In [1]:
import os
import glob
import pandas as pd
from datetime import datetime
import locale
import re

In [11]:
class File_manager:

    # 생성자
    def __init__(self, fund_code):
        # Ensure the fund code is a string
        self.fund_code = str(fund_code)
        self.df = None
        self.folder_path = '/Users/ihan-il/Desktop/Python Folder/FUND_CLASS/캡스톤데이터2'

    # 파일 이름 가져오기
    def scan_files_including_regex(self, file_folder, regex, option='path'):
        with os.scandir(file_folder) as files:
            lst = [file.name for file in files if re.findall(regex, file.name)]
        mapping = {
            'name': lst,
            'path': [os.path.join(file_folder, file_name) for file_name in lst]
        }
        return mapping[option]
        
    # 정규 표현식을 사용하여 날짜와 시간 부분을 추출하는 함수
    def extract_datetime(self, file_name):
        # 정규 표현식으로 날짜와 시간 추출 (시간은 옵션)
        match = re.search(r'save(\d{4})(\d{2})(\d{2})(\d{4})?', file_name)
        if match:
            # 연, 월, 일은 항상 있으며, 시간이 없는 경우 0000으로 설정
            date_part = match.group(1) + match.group(2) + match.group(3)
            time_part = match.group(4) if match.group(4) else "0000"
            return datetime.strptime(date_part + time_part, '%Y%m%d%H%M')
        else:
            return None

    # 최근의 파일 가져오기 
    def get_latest_file(self, file_code):
        file_code = str(file_code)
        file_list = self.scan_files_including_regex(self.folder_path, regex = f'menu{file_code}-code{self.fund_code}')
        sorted_file_list = sorted(file_list, key=self.extract_datetime, reverse=True)

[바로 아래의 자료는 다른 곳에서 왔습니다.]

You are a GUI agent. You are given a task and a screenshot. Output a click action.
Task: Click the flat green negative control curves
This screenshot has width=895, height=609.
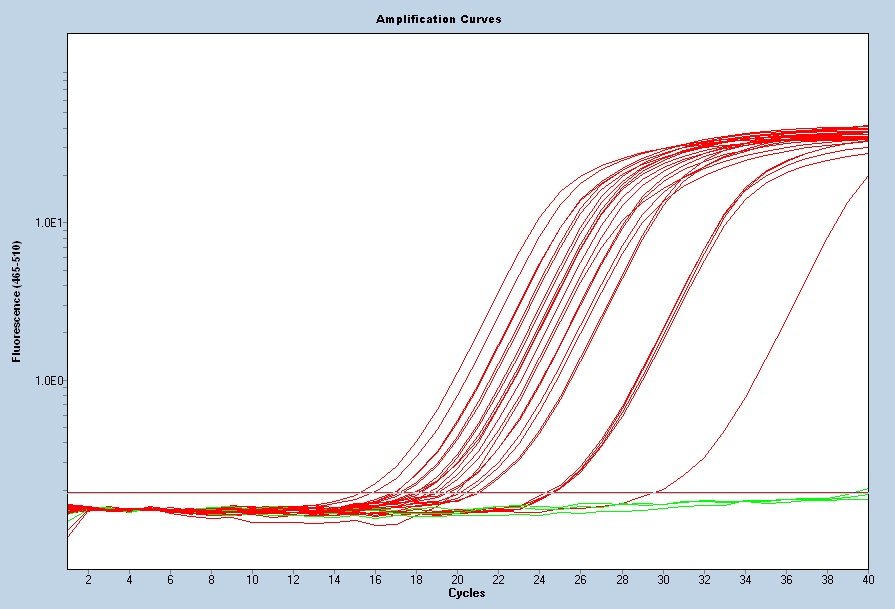click(700, 504)
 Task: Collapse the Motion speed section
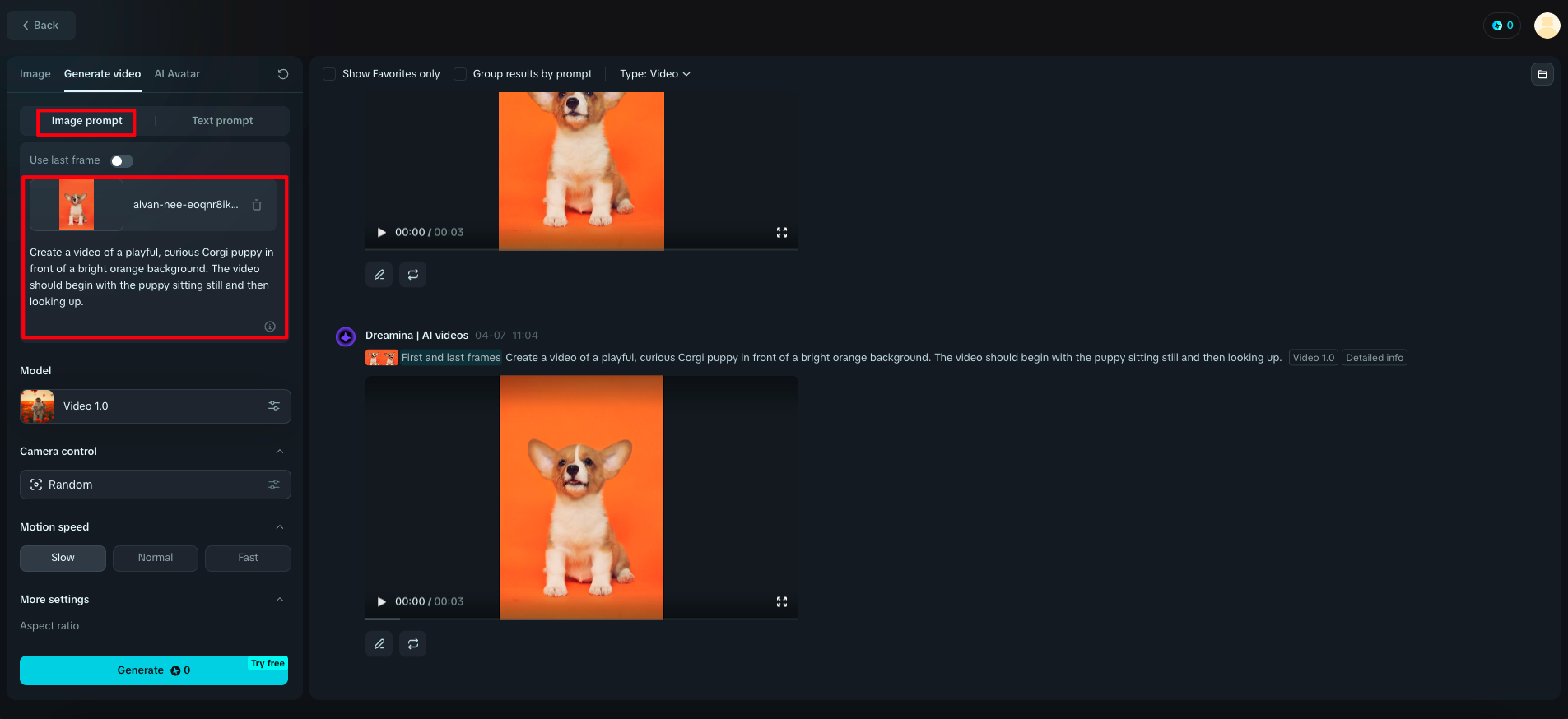[x=280, y=527]
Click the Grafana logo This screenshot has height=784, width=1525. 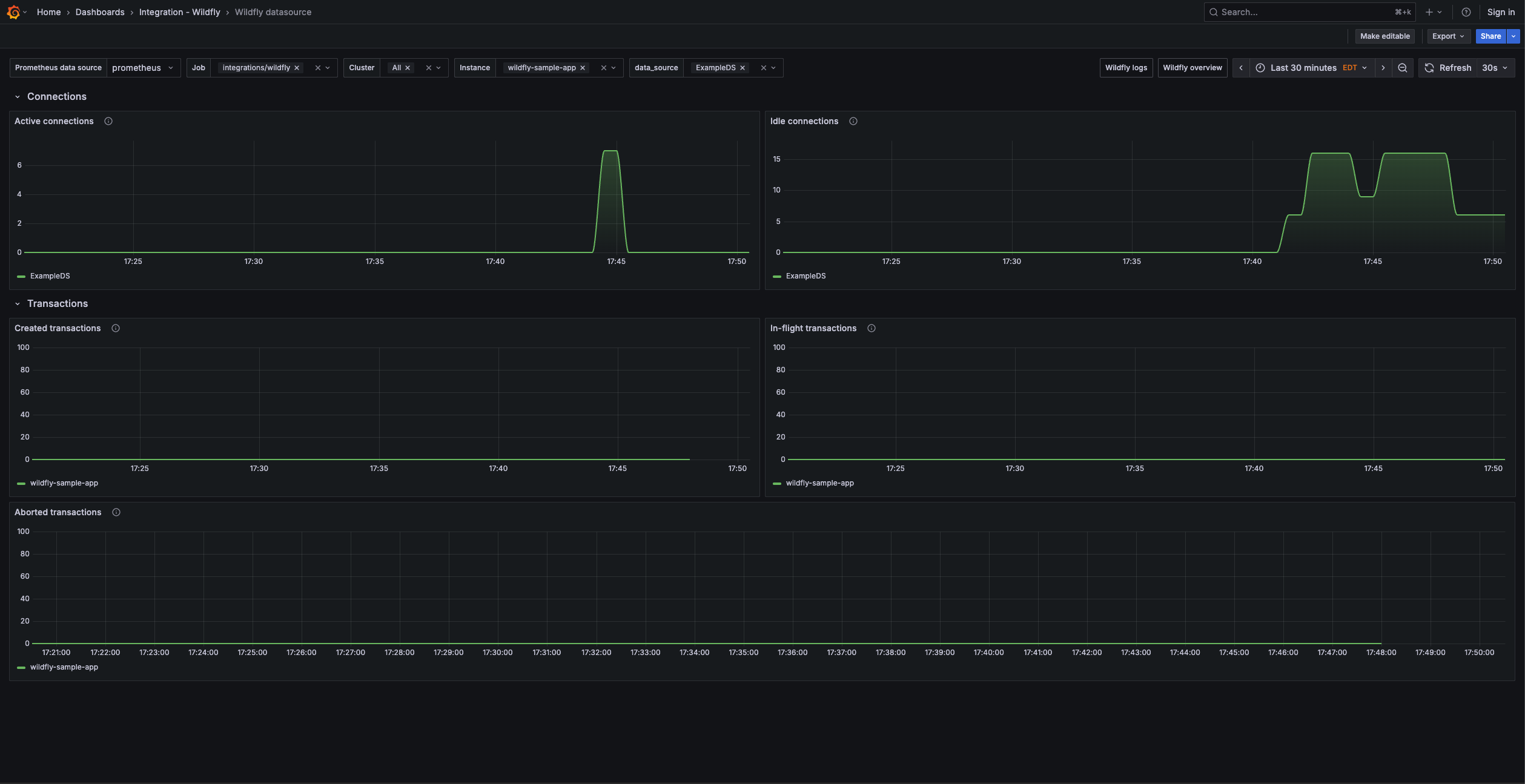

        if sorted_file_list:
            return sorted_file_list[0]
        else:
            raise FileNotFoundError(f"No file found with file code {file_code} and fund code {self.fund_code}")

    
    def get_file_as_df_with_filecode(self, file_code, merge_header=False):
        # 파일 리스트를 수정 시간 기준으로 내림차순 정렬하여, 가장 최근에 수정된 파일이 리스트의 첫 번째에 오도록 합니다.
        latest_file = self.get_latest_file(file_code)
        
        # merge_header가 참일 경우
        if merge_header:
            # Read CSV without headers
            df = pd.read_csv(latest_file, header=None)
            # Get the first two rows to create the header
            headers = self.create_header(df.iloc[0], df.iloc[1])
            # Assign the new headers to the DataFrame and drop the first two rows
            df.columns = headers
            df = df.drop([0, 1])
        else:
            # Read CSV with default headers
            df = pd.read_csv(latest_file)
        return df
    
    # m2205를 위한 데이터 프레임 가지고 오는 법 
    def get_file_as_df_with_filepath(self, file_path, merge_header=False):
        # 파일 리스트를 수정 시간 기준으로 내림차순 정렬하여, 가장 최근에 수정된 파일이 리스트의 첫 번째에 오도록 합니다.
        
        # merge_header가 참일 경우
        if merge_header:
            # Read CSV without headers
            df = pd.read_csv(file_path, header=None)
            # Get the first two rows to create the header
            headers = self.create_header(df.iloc[0], df.iloc[1])
            # Assign the new headers to the DataFrame and drop the first two rows
            df.columns = headers
            df = df.drop([0, 1])
        else:
            # Read CSV with default headers
            df = pd.read_csv(file_path)
        return df


    # 데이터프레임 헤더 처리
    def create_header(self, row1, row2):
        # Combine row1 and row2 according to the specified rules
        header = []
        for col1, col2 in zip(row1, row2):
            # 개행 문자를 빈 문자열로 바꿈
            clean_col1 = col1.replace('\n', '') if isinstance(col1, str) else col1
            clean_col2 = col2.replace('\n', '') if isinstance(col2, str) else col2
            
            # If the second row has a value, use it, otherwise use the first row's value
            header.append(clean_col2 if pd.notnull(clean_col2) and clean_col2 != '' else clean_col1)
        return header
    
    def make_unique_column_names(self, df):
        # 컬럼 이름에 중복이 있는 경우, 고유한 이름을 생성합니다.
        cols = df.columns
        unique_cols = {}
        new_cols = []
        
        for col in cols:
            if col in unique_cols:
                unique_cols[col] += 1
                new_col = f"{col}.{unique_cols[col]}"
            else:
                unique_cols[col] = 1
                new_col = col
            new_cols.append(new_col)
        
        df.columns = new_cols
    
    def save_df(self):

        # Define the folder path for 'save_file' directory
        folder_path = 'save_file'

        # Check if folder exists, if not, create it
        if not os.path.exists(folder_path):
            os.makedirs(folder_path)

        # Get the current timestamp
        save_timestamp = datetime.now().strftime('%Y%m%d_%H%M')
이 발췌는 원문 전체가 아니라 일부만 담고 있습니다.